I launched the blog the day before, when WordPress thoughtfully provided my first entry for me (“The Journey Begins” with a picture selected from what I’m sure are vast archives). WordPress likes to tout that it powers 34 percent of the internet, notably (I’m sure) including this blog and the Pat’s Screen Printing website, which desperately needs updating.
[Why is it sepArate but despErate? This is a question that has bedeviled me lo these many years.]
I think mostly what this blog has done is make me late(r) on a daily basis for work. I started this particular post yesterday and right now it’s 9:15 and I’m just sitting down to continue with it. But in order to have any hope of being on time for work, I have to be out the door with Oz on our walk at 9:30, so I either let this go yet another day, or post not much of anything. Less much of anything than what I usually post.
This was just not a good week, and I assume this is hampering my enthusiasm. Too many people in hospitals; too many appointments; more good money thrown after bad for house stuff . . . Sorry, my heart is not in a self-reflexive piece about how my blogging is going one year in.
[Hospital report: Bob is now in intensive care, with his friend Dave making the decision on whether or not to authorize a Do Not Resuscitate order. His cousin reported yesterday Bob is having trouble breathing and is confused. And now our friend Sue has gone from thinking she had the flu over the weekend down to St. Mary’s in Grand Junction, where she is passing all her tests but still spiking a fever. One daughter is with her, and the other two are lined up to arrive over the new two weeks.]
Except that I will say the initial focus was intended to be a report on progress of the new house, and now that the new house is just the house, I find myself reaching for topics that are hopefully not too politically offensive (yet another school shooting, I see) but also don’t always become diary entries of how my day went yesterday. Mid-afternoon I can think of many topics that might be of interest; even if I write them down they are just that much harder to discuss the following morning.
What I ought to do is dictate them in between huffs and puffs if I am riding my bicycle on my new, longer, unloved commute. I’m very productive in the thinking department then. When I’m not thinking how much longer I’m going to be on my bike.

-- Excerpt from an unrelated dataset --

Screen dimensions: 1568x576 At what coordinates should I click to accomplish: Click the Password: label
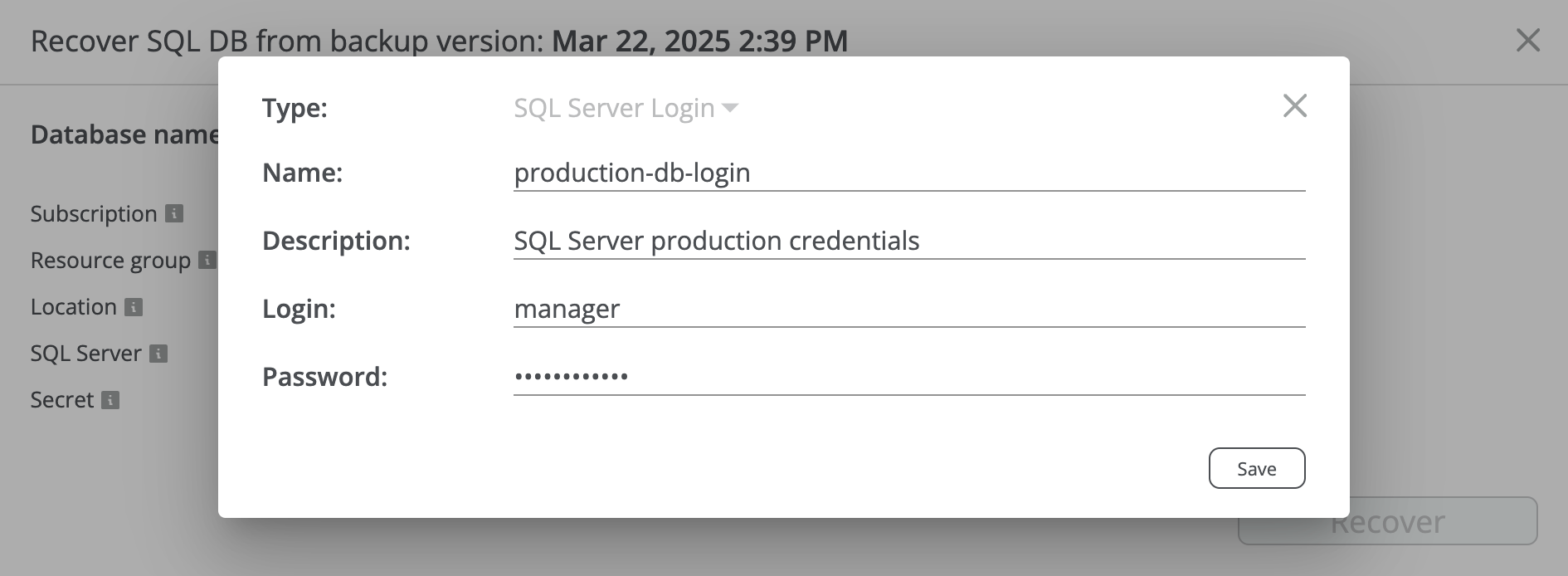(324, 377)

But by the time I get home, summoning cogent words is hard, and I default to the television, which rarely expands my universe because all I watch are reruns and house-hunting shows. I did catch, in snippets over the three times it aired in one evening on some quasi-educational channel like Science or National Geographic, a new discussion of the literal fall-out of the 79 (CE/AD) eruption of Vesuvius. They have determined that people’s skulls shattered, exploded by their own blood as it boiled inside their heads. The scientists were quick to assure us death was so swift these people felt no pain.
Of course, then they always go to the commercials for the ASPCA, which I can’t even watch, because those neglected dogs are definitely feeling pain.
It is now 9:30, so I am going to take my leave of you today (and yesterday), and see if I can’t do better (can I be on the “post-cusp” of an anniversary?) tomorrow and going forward.